Data records:
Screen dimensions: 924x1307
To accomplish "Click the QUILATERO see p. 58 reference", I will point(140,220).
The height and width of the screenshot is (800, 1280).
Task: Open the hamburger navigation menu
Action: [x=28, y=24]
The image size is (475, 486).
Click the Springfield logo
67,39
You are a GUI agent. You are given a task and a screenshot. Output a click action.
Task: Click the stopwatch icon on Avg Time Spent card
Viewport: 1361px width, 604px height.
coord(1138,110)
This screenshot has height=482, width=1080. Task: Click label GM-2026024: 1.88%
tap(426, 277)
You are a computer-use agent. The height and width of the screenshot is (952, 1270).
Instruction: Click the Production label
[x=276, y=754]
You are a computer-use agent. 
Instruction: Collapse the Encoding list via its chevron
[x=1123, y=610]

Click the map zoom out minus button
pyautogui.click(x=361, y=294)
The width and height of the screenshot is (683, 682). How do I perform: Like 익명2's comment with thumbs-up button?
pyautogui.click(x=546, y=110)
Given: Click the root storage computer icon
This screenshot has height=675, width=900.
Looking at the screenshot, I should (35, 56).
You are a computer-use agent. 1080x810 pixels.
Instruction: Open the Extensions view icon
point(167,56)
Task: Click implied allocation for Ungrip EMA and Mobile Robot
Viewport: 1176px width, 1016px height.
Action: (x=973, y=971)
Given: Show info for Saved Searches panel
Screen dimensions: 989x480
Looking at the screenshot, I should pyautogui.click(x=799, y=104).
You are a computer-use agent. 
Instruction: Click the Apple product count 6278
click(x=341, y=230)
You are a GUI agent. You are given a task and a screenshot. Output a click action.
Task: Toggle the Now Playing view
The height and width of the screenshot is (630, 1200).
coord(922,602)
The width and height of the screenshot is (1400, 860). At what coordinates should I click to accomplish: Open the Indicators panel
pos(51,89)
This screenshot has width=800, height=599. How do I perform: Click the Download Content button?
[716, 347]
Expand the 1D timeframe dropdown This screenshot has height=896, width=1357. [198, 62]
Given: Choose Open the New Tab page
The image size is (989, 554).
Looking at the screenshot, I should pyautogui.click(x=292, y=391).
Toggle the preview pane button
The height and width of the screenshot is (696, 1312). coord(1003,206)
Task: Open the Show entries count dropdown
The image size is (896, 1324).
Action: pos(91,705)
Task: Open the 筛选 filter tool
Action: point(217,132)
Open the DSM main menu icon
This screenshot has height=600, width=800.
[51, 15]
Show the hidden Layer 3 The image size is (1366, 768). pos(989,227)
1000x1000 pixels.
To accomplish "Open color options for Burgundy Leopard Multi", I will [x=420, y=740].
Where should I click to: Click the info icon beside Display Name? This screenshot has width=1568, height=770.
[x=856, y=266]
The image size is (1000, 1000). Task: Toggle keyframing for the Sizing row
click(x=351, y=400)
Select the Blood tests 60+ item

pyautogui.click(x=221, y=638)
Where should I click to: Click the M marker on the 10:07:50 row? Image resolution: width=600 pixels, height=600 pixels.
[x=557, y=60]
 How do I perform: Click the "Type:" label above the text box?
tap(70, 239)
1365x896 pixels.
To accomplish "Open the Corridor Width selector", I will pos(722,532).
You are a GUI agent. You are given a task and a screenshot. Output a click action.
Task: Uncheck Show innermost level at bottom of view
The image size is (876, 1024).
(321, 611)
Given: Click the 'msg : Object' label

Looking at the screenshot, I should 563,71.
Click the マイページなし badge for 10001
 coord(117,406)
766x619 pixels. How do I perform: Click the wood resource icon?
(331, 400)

Directions for this task: Send back all of the material exactly as given.

Problem solution:
Screen dimensions: 924x1307
To accomplish "Click the QUILATERO see p. 58 reference", I will point(140,220).
The height and width of the screenshot is (800, 1280).
Task: Open the hamburger navigation menu
Action: [x=28, y=24]
The image size is (475, 486).
Click the Springfield logo
67,39
You are a GUI agent. You are given a task and a screenshot. Output a click action.
Task: Click the stopwatch icon on Avg Time Spent card
Viewport: 1361px width, 604px height.
coord(1138,110)
This screenshot has height=482, width=1080. Task: Click label GM-2026024: 1.88%
tap(426, 277)
You are a computer-use agent. The height and width of the screenshot is (952, 1270).
Instruction: Click the Production label
[x=276, y=754]
You are a computer-use agent. 
Instruction: Collapse the Encoding list via its chevron
[x=1123, y=610]

Click the map zoom out minus button
pyautogui.click(x=361, y=294)
The width and height of the screenshot is (683, 682). How do I perform: Like 익명2's comment with thumbs-up button?
pyautogui.click(x=546, y=110)
Given: Click the root storage computer icon
This screenshot has height=675, width=900.
Looking at the screenshot, I should (35, 56).
You are a computer-use agent. 1080x810 pixels.
Instruction: Open the Extensions view icon
point(167,56)
Task: Click implied allocation for Ungrip EMA and Mobile Robot
Viewport: 1176px width, 1016px height.
Action: (x=973, y=971)
Given: Show info for Saved Searches panel
Screen dimensions: 989x480
Looking at the screenshot, I should pyautogui.click(x=799, y=104).
You are a computer-use agent. 
Instruction: Click the Apple product count 6278
click(x=341, y=230)
You are a GUI agent. You are given a task and a screenshot. Output a click action.
Task: Toggle the Now Playing view
The height and width of the screenshot is (630, 1200).
coord(922,602)
The width and height of the screenshot is (1400, 860). At what coordinates should I click to accomplish: Open the Indicators panel
pos(51,89)
This screenshot has width=800, height=599. How do I perform: Click the Download Content button?
[716, 347]
Expand the 1D timeframe dropdown This screenshot has height=896, width=1357. [198, 62]
Given: Choose Open the New Tab page
The image size is (989, 554).
Looking at the screenshot, I should pyautogui.click(x=292, y=391).
Toggle the preview pane button
The height and width of the screenshot is (696, 1312). coord(1003,206)
Task: Open the Show entries count dropdown
The image size is (896, 1324).
Action: pos(91,705)
Task: Open the 筛选 filter tool
Action: point(217,132)
Open the DSM main menu icon
This screenshot has height=600, width=800.
[51, 15]
Show the hidden Layer 3 The image size is (1366, 768). pos(989,227)
1000x1000 pixels.
To accomplish "Open color options for Burgundy Leopard Multi", I will [x=420, y=740].
Where should I click to: Click the info icon beside Display Name? This screenshot has width=1568, height=770.
[x=856, y=266]
The image size is (1000, 1000). Task: Toggle keyframing for the Sizing row
click(x=351, y=400)
Select the Blood tests 60+ item

pyautogui.click(x=221, y=638)
Where should I click to: Click the M marker on the 10:07:50 row? Image resolution: width=600 pixels, height=600 pixels.
[x=557, y=60]
 How do I perform: Click the "Type:" label above the text box?
tap(70, 239)
1365x896 pixels.
To accomplish "Open the Corridor Width selector", I will pos(722,532).
You are a GUI agent. You are given a task and a screenshot. Output a click action.
Task: Uncheck Show innermost level at bottom of view
The image size is (876, 1024).
(321, 611)
Given: Click the 'msg : Object' label

Looking at the screenshot, I should 563,71.
Click the マイページなし badge for 10001
 coord(117,406)
766x619 pixels. How do I perform: Click the wood resource icon?
(331, 400)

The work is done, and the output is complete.